▶ **WHAT TO DO**:
Print the following entries verbatim, with no changes.

▶ **RECORD EXCERPTS**:
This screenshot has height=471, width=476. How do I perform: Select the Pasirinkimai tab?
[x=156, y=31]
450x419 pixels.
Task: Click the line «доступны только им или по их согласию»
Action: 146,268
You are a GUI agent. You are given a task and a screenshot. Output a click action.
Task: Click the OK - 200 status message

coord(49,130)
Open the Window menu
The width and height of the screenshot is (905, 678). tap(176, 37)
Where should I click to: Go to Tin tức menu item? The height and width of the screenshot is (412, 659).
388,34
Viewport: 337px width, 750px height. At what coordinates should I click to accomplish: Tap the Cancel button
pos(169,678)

▶ **EXERCISE RESPONSE**:
This screenshot has height=471, width=476. How do I perform: Select the Pasirinkimai tab?
[x=156, y=31]
450x419 pixels.
Task: Click the line «доступны только им или по их согласию»
Action: 146,268
You are a GUI agent. You are given a task and a screenshot. Output a click action.
Task: Click the OK - 200 status message

coord(49,130)
Open the Window menu
The width and height of the screenshot is (905, 678). tap(176, 37)
Where should I click to: Go to Tin tức menu item? The height and width of the screenshot is (412, 659).
388,34
Viewport: 337px width, 750px height. At what coordinates should I click to accomplish: Tap the Cancel button
pos(169,678)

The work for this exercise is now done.